Furthermore, Samenow utterly dismisses the notion that criminals are dependent on external stimuli for their nefarious schemes. They are, he contends, fertile grounds for ideas, actively cultivating and pursuing exciting, illicit enterprises. Early transgressions, far from being deterrents, are treated as learning experiences – not in remorse, but in evasion. The book presents vivid, if disturbing, accounts of individuals like 'Sandy' and 'Jonas', whose criminal careers escalated not through peer inducement, but through a self-driven exploration of their own illicit proclivities, seeking out accomplices only when the ambition of their crimes demanded it.
A particularly fascinating, and frankly, unsettling, aspect of Samenow's analysis is the delinquent's preoccupation with an image of invincibility. Despite often harbouring deeply concealed fears – of the dark, of physical vulnerability – these individuals engage in risky behaviours, from audacious dares to self-inflicted pain, to cultivate "street cred." Police encounters, rather than inducing fear or shame, become twisted badges of honour. It's a performative toughness, a desperate attempt to project a hardened exterior demanded by their chosen path, even if it belies an inner fragility they cannot, or will not, acknowledge.
Yet, despite their group activities, Samenow argues that criminals are, at their core, "loners." Their connections are superficial, transactional, devoid of genuine empathy. The terrifying example of Ted Bundy serves to illustrate this point – a charming exterior masking a predatory interior, the personality a tool for manipulation, not connection. True social isolation, when it occurs among these individuals, is often not a consequence of being bullied, but a direct result of their menacing and repellent behaviour.
Finally, Samenow tackles two of society's most deeply entrenched excuses for criminal behaviour: bullying and gang membership. He acknowledges the genuine pain inflicted by bullying but draws a crucial distinction between victims who seek help or internalise their suffering and those who actively choose a path of victimisation, becoming bullies themselves or seeking power through inflicting misery. Neither, he argues, is an automatic precursor to criminality; both are choices. Similarly, gang membership is not a desperate search for a missing "family." It is a conscious, active choice to join an organisation whose primary purpose is the ruthless pursuit of objectives and the reinforcement of individual, albeit twisted, importance. The contrasting paths of brothers Jos é and Pedro in a gang-infested neighbourhood powerfully illustrate that even in the most challenging environments, individuals retain agency.
Samenow’s work is a bracing splash of cold water to the face for anyone clinging to the palliative comfort of externalised blame.
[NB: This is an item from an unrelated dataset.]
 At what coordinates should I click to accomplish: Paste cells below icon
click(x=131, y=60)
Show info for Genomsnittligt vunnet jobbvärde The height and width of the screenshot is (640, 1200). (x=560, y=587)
He compels us to look squarely at the individual, to confront the uncomfortable truth that crime often stems not from circumstance or coercion, but from a fundamental choice, a distinct pattern of thinking that finds solace and reinforcement among those who share its twisted logic. It's a tough pill to swallow, this unwavering emphasis on accountability, but it is precisely this unflinching gaze into the criminal mind that offers any hope of genuinely understanding and, perhaps, even disrupting, its destructive trajectory. It demands a recalibration of our conventional wisdom, a grittier, more realistic assessment of where the blame truly lies. And that, in itself, is a profoundly educational, if unsettling, endeavour.
Citations:
Samenow, S. E. (2014). Inside the Criminal Mind (Revised ed.). Crown Forum. (Specific reference to Chapter 3: "Peer Pressure: No Excuse for Crime").